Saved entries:
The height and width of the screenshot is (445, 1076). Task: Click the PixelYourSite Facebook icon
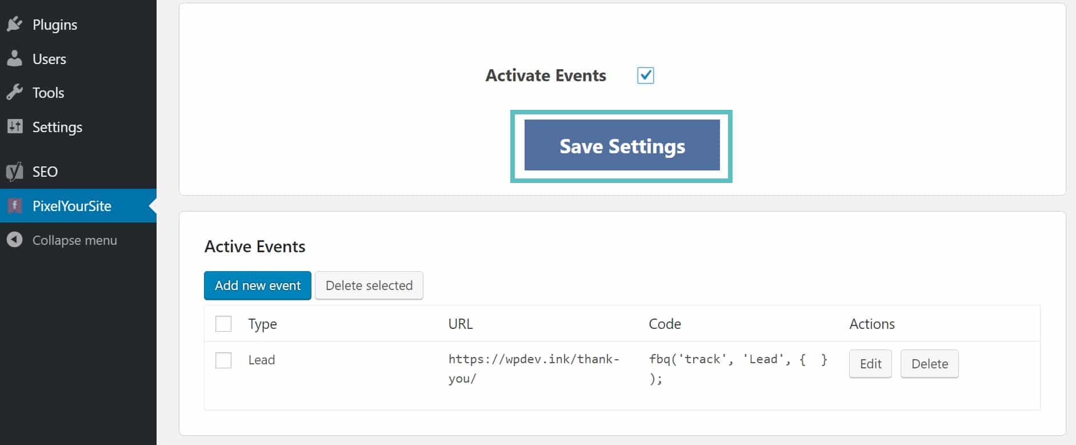(15, 205)
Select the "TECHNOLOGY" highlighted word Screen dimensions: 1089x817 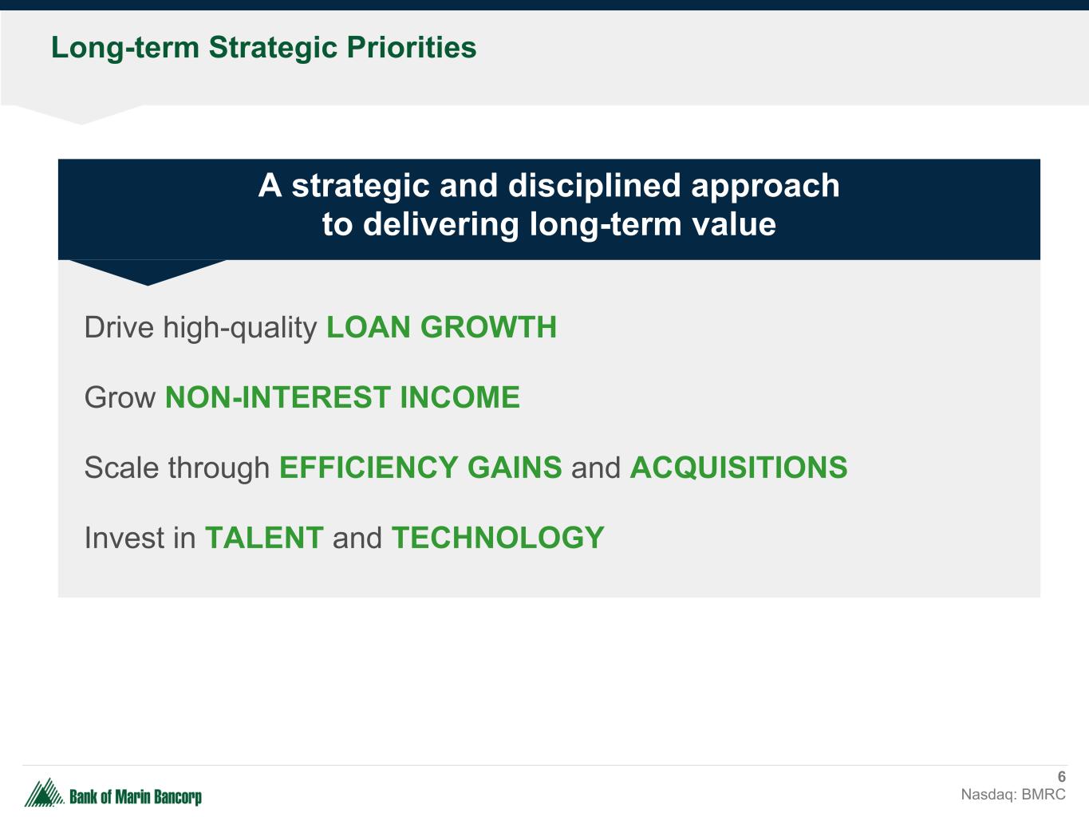tap(498, 538)
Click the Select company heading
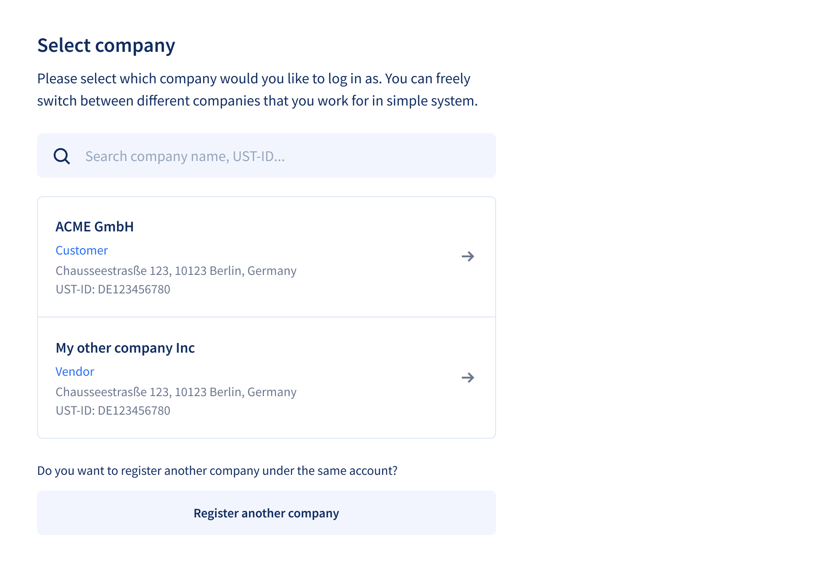This screenshot has height=572, width=833. (x=106, y=45)
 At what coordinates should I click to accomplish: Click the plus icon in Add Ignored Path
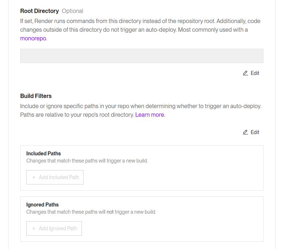coord(34,228)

WORK REQUEST
What the answer needs is every line from the one with "Click the Select company heading" through the last line of the data, reproduced word for word and with pictures omitted.

OUTPUT BELOW
Click the Select company heading
This screenshot has height=572, width=833. (x=106, y=45)
 At what coordinates should I click to accomplish: Click the plus icon in Add Ignored Path
coord(34,228)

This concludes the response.